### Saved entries
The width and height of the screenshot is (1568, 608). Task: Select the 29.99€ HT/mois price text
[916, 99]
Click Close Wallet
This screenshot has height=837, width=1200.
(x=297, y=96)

==

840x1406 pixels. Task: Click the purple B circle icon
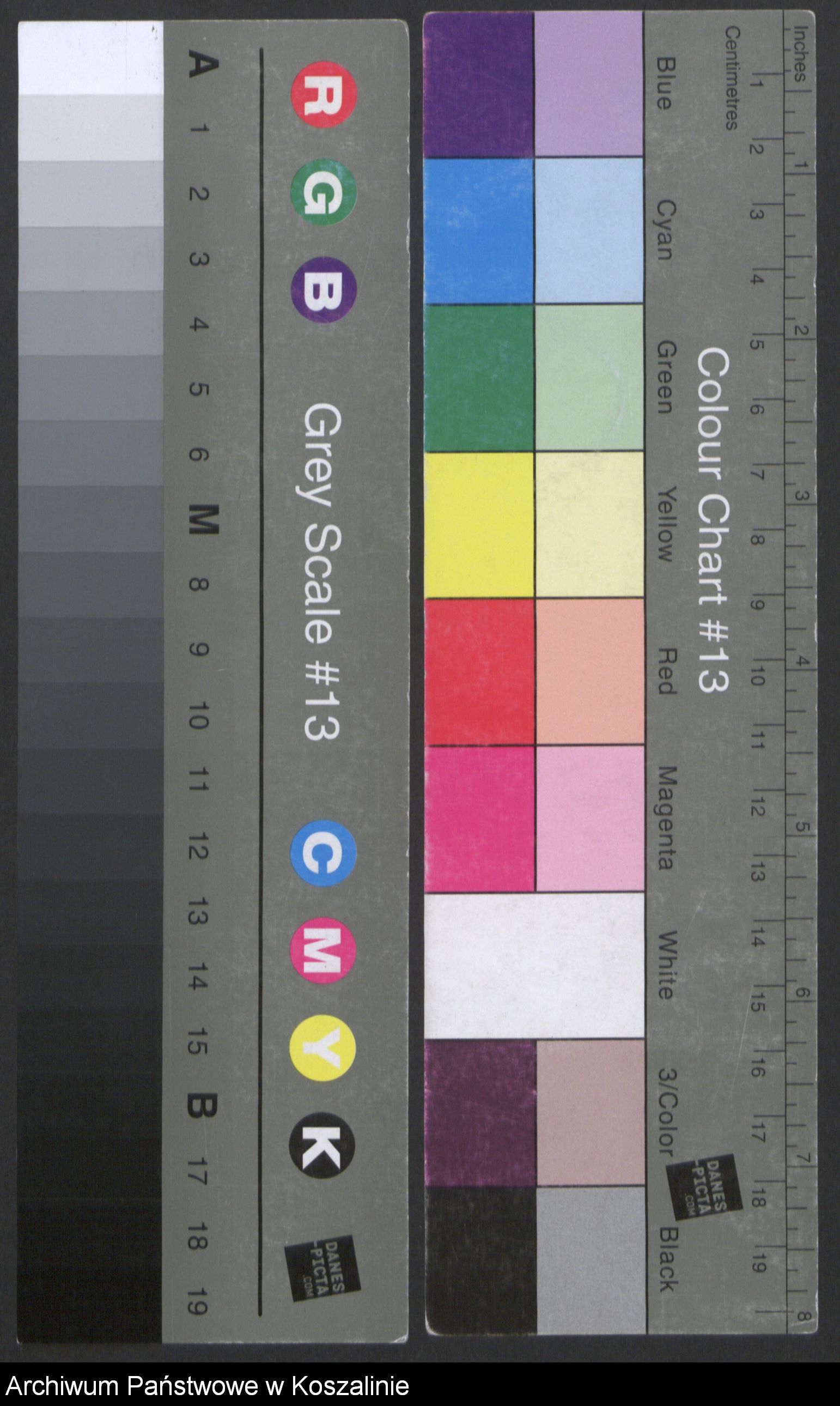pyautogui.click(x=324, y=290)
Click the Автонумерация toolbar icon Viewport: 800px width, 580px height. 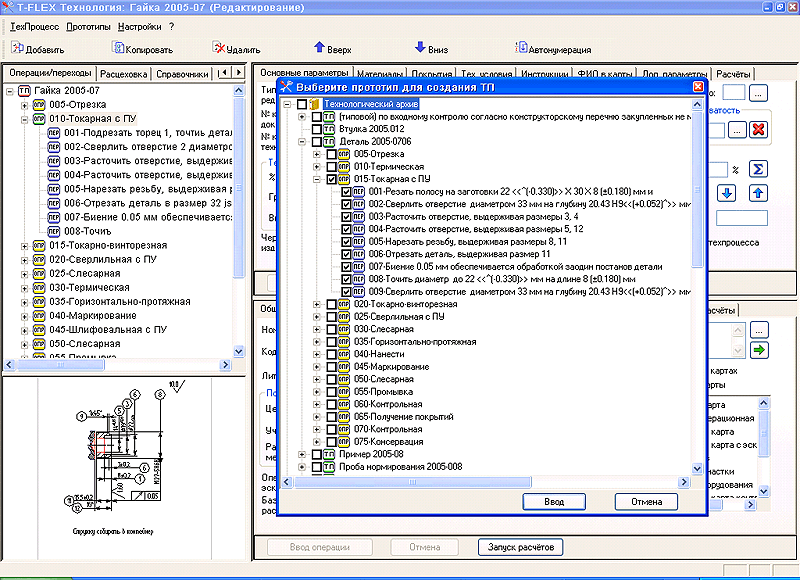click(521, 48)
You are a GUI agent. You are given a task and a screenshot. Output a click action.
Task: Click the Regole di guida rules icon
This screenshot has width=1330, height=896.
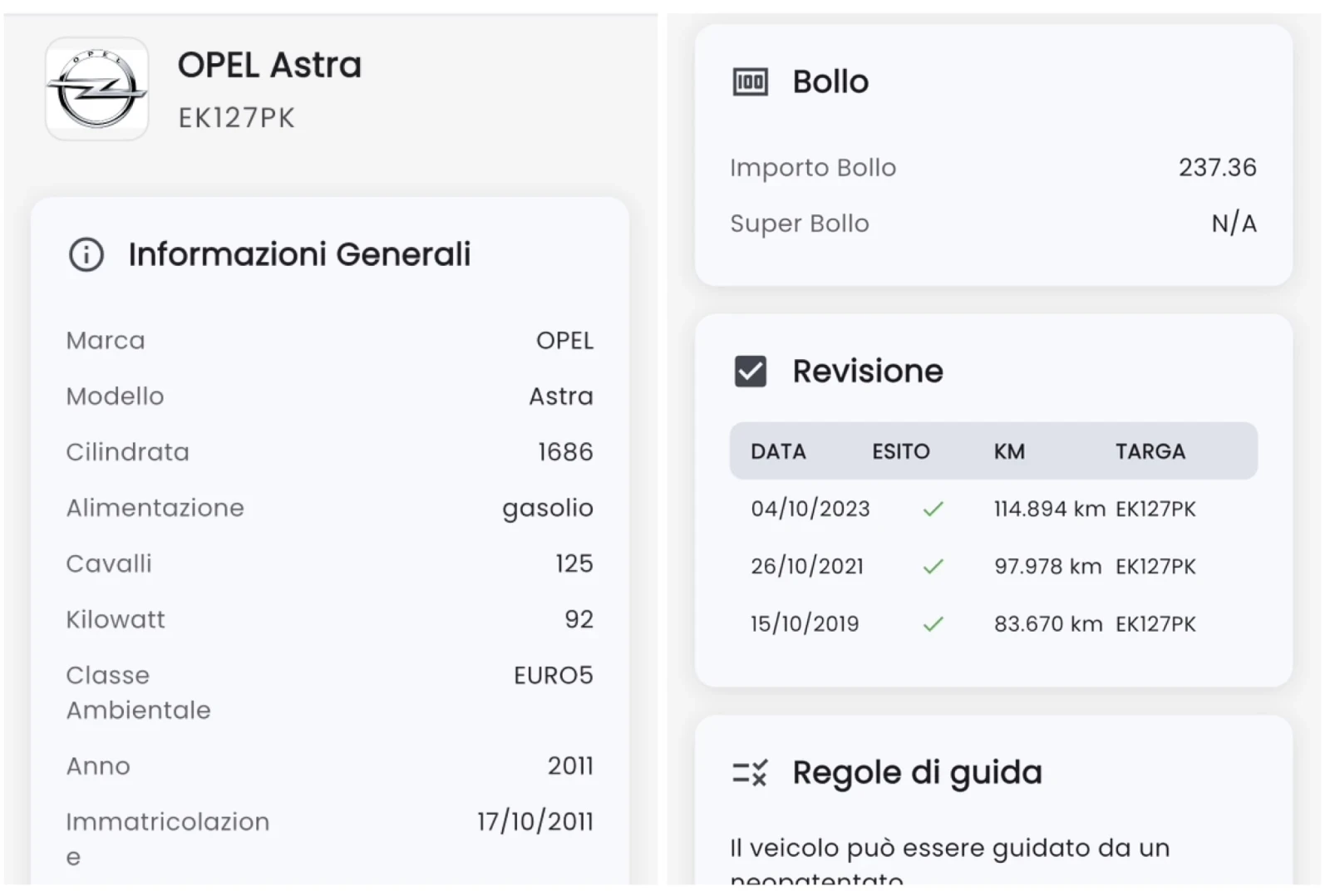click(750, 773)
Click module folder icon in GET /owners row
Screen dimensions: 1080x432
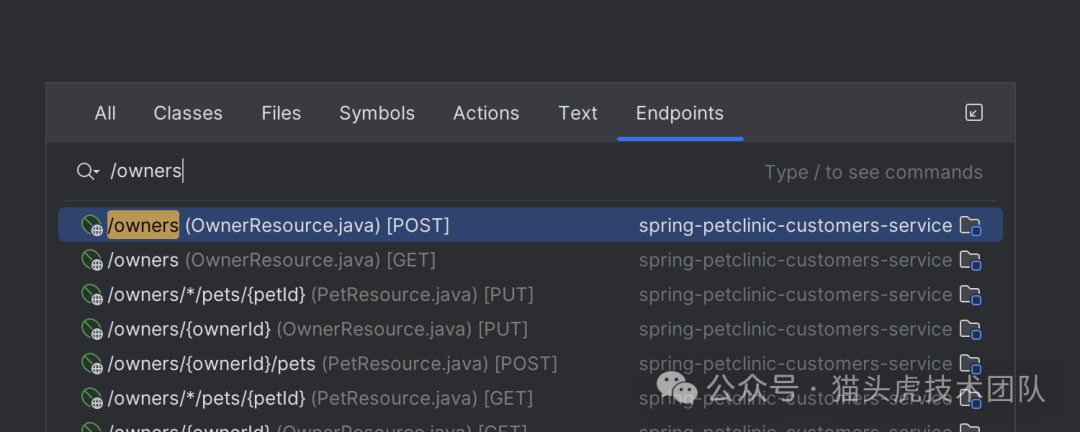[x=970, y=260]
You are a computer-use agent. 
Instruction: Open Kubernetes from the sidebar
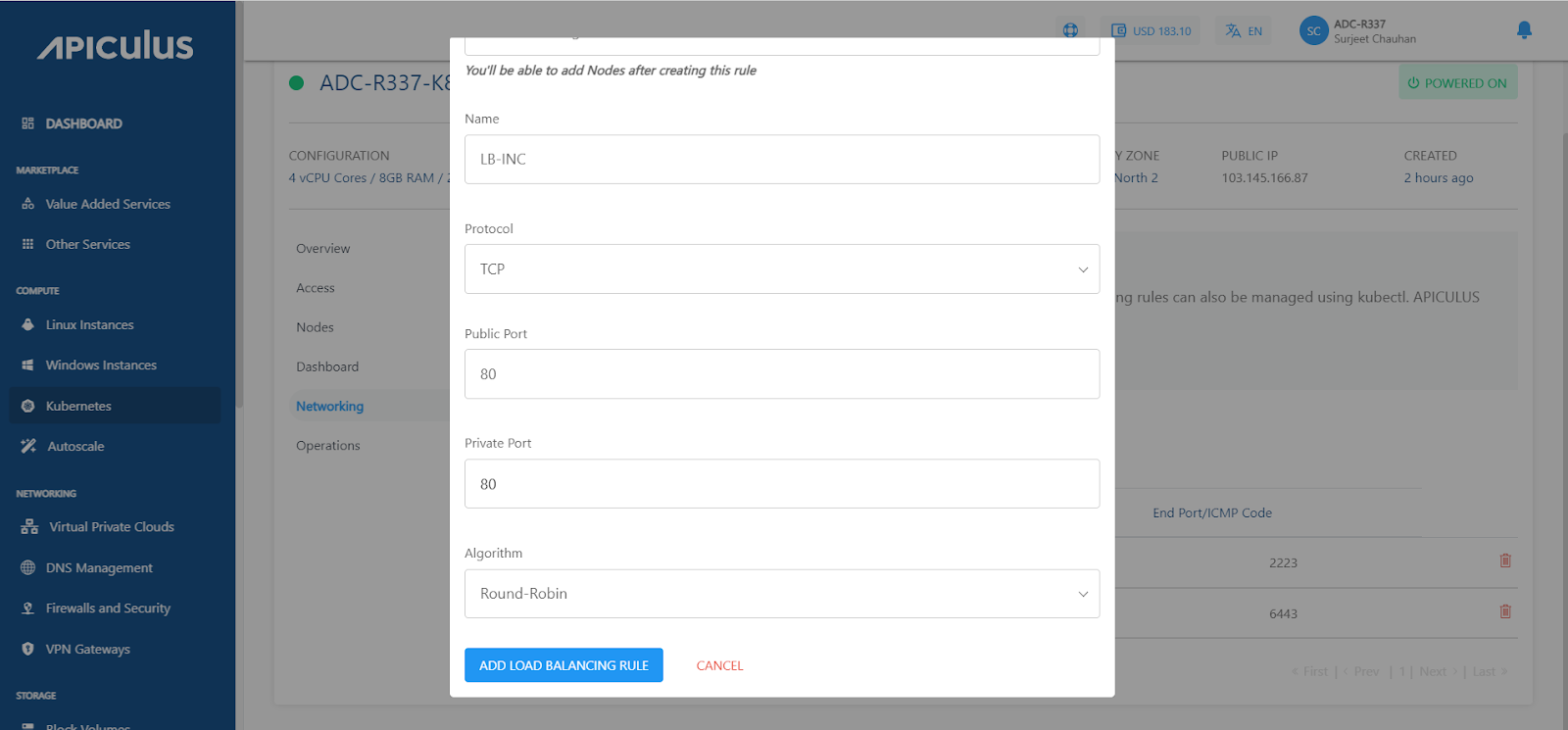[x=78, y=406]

### What is expected
Repeat the lines from the one containing "Click module folder icon in GET /owners row" through the one containing "[x=78, y=406]", including both, without the pictures.

### Finished exercise
Click module folder icon in GET /owners row
Screen dimensions: 1080x432
[x=970, y=260]
You are a computer-use agent. 
Instruction: Open Kubernetes from the sidebar
[x=78, y=406]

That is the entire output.